Keep in mind I gave it as an example that is *conceptually* simple to demonstrat...

Keep in mind I gave it as an example that is conceptually simple to demonstrate that scaling it with pretty much any technology is possible. It is still a lot of work, and expensive, and likely far from optimal.

The approach I suggested would create massive message spikes, and there's undoubtably optimizations. E.g. 30 million followers for the top users is a lot, but most of them don't tweet all that often. Perhaps it's better to keep the recent tweet of the top 1000 (or 100,000) users in memory in memcached's and "weave" them into the timelines of their followers instead of trying to immediately stored the in timelines for each user.

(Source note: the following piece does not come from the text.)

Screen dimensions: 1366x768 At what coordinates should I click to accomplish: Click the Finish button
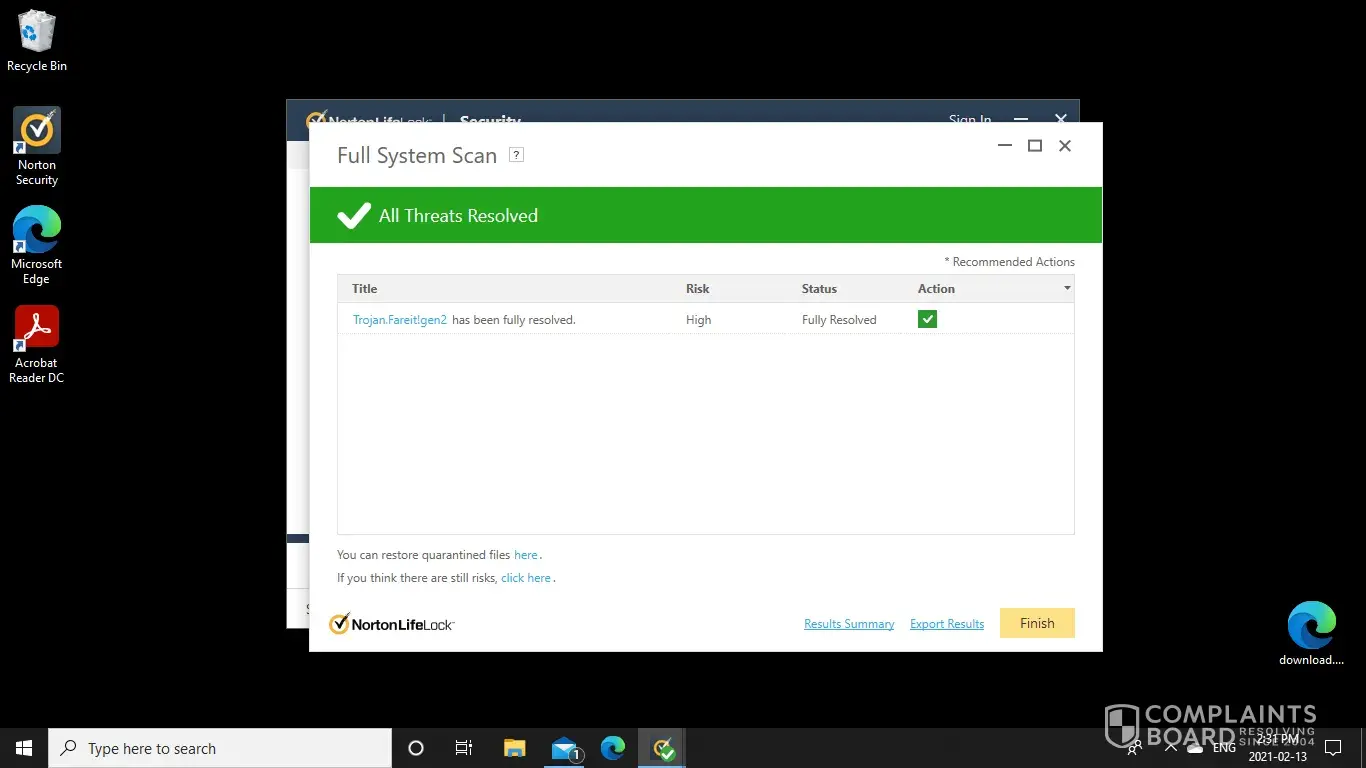(x=1037, y=623)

The point is scaling is pretty much never a language problem once your needs are large enough that they'll exceed a server or even a rack no matter how efficient the language implementation is.

At that point the language choice is an operational cost vs. productivity issue down to whether or not the CPU usage differences are sufficiently high to cost you enough to offset any productivity advantages you might get from the slower language implementation.

That is a valid concern. It's perfectly possible that Twitter is right in switching in their case. E.g. even a 10% reduction in servers could pay for a lot of developer hours when your server park gets large enough.

If you're on the tipping point where switching to a faster language implementation can keep you from having to scale past a single machine, then it's slightly different. But arguably if you're in that position, you should still plan for growth.